%%

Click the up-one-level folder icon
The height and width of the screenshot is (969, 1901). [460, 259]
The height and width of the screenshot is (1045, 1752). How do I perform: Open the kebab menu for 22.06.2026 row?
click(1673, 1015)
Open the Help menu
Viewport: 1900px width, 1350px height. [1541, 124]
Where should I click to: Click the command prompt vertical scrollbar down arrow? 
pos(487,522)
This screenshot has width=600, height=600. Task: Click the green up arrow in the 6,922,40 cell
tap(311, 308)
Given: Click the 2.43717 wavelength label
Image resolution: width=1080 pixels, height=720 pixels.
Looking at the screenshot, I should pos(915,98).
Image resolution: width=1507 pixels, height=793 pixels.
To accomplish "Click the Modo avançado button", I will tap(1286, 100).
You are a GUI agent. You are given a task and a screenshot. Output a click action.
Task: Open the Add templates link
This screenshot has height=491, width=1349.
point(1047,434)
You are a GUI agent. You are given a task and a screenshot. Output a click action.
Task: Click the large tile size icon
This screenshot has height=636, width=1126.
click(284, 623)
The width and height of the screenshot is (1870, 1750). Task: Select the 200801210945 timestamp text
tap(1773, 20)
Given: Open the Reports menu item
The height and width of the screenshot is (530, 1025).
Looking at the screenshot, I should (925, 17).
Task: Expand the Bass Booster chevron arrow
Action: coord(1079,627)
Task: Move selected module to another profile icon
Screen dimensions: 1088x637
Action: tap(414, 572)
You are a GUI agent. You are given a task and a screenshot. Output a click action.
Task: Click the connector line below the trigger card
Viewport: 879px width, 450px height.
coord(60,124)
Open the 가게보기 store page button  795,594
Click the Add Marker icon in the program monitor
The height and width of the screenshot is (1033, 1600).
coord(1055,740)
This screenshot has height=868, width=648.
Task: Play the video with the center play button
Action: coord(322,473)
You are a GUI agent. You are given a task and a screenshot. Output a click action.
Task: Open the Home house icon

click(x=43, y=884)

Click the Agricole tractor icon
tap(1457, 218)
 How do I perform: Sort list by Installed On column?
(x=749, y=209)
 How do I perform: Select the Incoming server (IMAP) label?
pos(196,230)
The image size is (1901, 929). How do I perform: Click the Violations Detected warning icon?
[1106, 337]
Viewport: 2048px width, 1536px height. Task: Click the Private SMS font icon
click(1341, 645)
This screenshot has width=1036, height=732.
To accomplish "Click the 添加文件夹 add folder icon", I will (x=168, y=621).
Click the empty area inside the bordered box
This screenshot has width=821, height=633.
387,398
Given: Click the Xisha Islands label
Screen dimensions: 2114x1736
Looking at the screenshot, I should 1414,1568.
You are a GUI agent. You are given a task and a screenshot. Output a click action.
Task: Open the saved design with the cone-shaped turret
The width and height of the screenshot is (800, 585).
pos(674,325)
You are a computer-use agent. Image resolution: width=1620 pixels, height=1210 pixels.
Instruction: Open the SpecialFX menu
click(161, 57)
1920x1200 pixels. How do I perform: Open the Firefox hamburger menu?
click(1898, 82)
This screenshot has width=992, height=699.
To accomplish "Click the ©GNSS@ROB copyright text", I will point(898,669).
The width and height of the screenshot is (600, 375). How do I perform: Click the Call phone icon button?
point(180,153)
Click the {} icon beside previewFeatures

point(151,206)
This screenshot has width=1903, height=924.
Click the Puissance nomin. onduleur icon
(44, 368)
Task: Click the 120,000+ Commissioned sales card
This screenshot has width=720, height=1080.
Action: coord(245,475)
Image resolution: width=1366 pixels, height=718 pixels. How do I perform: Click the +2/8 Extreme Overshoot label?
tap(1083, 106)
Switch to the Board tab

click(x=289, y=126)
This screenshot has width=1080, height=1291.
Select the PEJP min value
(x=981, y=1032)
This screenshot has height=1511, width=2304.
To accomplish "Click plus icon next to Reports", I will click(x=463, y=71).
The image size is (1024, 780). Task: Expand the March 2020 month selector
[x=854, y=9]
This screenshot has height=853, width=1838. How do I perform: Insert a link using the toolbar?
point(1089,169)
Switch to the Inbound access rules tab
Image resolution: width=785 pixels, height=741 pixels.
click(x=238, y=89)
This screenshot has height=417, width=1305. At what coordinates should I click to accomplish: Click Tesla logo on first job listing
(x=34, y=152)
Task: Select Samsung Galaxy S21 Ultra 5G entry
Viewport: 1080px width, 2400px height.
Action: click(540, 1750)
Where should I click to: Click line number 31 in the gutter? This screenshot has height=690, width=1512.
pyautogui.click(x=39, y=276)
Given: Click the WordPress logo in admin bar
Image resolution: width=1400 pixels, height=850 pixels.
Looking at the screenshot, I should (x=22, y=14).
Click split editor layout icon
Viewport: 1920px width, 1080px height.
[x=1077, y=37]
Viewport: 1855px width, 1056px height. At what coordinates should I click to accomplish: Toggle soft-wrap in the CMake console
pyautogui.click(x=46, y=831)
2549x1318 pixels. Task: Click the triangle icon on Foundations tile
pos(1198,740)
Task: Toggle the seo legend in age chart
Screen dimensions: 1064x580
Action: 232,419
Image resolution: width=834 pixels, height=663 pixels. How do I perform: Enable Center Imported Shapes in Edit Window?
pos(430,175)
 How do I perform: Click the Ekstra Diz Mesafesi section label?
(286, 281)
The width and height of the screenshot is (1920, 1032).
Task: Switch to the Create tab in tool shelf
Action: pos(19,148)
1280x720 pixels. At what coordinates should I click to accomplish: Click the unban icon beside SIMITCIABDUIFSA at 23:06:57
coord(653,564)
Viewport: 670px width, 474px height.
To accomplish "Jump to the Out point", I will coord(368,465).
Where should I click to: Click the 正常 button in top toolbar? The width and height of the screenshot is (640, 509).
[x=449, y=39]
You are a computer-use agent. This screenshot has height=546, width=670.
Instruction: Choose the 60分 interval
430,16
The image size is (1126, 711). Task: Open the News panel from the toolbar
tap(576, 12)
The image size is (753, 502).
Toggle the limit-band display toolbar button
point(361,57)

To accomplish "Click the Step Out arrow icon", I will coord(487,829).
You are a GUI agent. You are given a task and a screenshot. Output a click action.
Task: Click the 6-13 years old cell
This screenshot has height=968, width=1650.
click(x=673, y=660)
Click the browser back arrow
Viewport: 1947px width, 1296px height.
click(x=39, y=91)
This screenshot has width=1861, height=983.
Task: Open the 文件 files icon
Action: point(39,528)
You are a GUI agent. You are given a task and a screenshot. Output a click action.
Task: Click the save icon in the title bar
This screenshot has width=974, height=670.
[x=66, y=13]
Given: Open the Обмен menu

%%

Written request
Pull out each line above that contains the word "cell". Treat uppercase and lowercase as different.

Output for this exercise
This screenshot has width=600, height=600. Task: Click the green up arrow in the 6,922,40 cell
Task: Click the 6-13 years old cell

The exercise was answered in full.